In definitiva, senza voler anche solo immaginare sconfinamenti, nello specifico campo degli accertamenti in tema di colpa medica è necessario che tutti i soggetti coinvolti abbiano piena consapevolezza che si tratta di indagini complesse che richiedono competenze dedicate. Questo vale per ogni posizione ma ha una particolare rilevanza per la parte che dà inizio alla procedura. È necessario che la consulenza a supporto della richiesta di accertamento ex art. 696-bis sia articolata tanto quanto una CTU per l'ufficio e sia affidata a un collegio. Tutti gli esperti di area medica devono necessariamente proporre una ricostruzione degli eventi rispettosa dei processi biologici e delle procedure, derivata da una disamina attenta della letteratura di riferimento che diviene un vero e proprio strumento di analisi. Del pari essenziale è la consapevolezza delle regole processuali che costituiscono la trama e il confine dell'indagine tecnica.

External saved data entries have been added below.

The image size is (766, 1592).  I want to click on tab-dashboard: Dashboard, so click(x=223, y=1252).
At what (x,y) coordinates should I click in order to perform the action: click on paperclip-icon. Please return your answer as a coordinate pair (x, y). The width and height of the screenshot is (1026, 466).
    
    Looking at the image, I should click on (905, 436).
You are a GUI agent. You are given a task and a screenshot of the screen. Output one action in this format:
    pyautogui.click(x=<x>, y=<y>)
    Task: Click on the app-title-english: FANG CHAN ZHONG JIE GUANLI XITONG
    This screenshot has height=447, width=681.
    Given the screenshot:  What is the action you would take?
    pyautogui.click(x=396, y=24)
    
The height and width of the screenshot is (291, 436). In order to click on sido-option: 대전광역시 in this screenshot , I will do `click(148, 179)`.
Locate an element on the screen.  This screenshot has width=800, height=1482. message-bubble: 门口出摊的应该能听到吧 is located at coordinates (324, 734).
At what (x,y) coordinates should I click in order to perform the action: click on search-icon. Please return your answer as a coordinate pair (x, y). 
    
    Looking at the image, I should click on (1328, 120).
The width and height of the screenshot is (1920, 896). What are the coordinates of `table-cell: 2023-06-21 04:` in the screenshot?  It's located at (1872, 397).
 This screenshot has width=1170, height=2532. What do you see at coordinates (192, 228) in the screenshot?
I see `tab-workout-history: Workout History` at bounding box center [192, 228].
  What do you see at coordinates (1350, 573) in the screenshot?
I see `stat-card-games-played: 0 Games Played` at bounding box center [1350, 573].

Per quanto riguarda gli interlocutori giuridici, è altrettanto necessario che l'intervento degli esperti sia considerato strumento essenziale per la soluzione dei problemi di loro pertinenza.

Una collaborazione dialogante e rispettosa dei ruoli e delle competenze è la miglior garanzia per una soluzione soddisfacente di vertenze di così elevata complessità.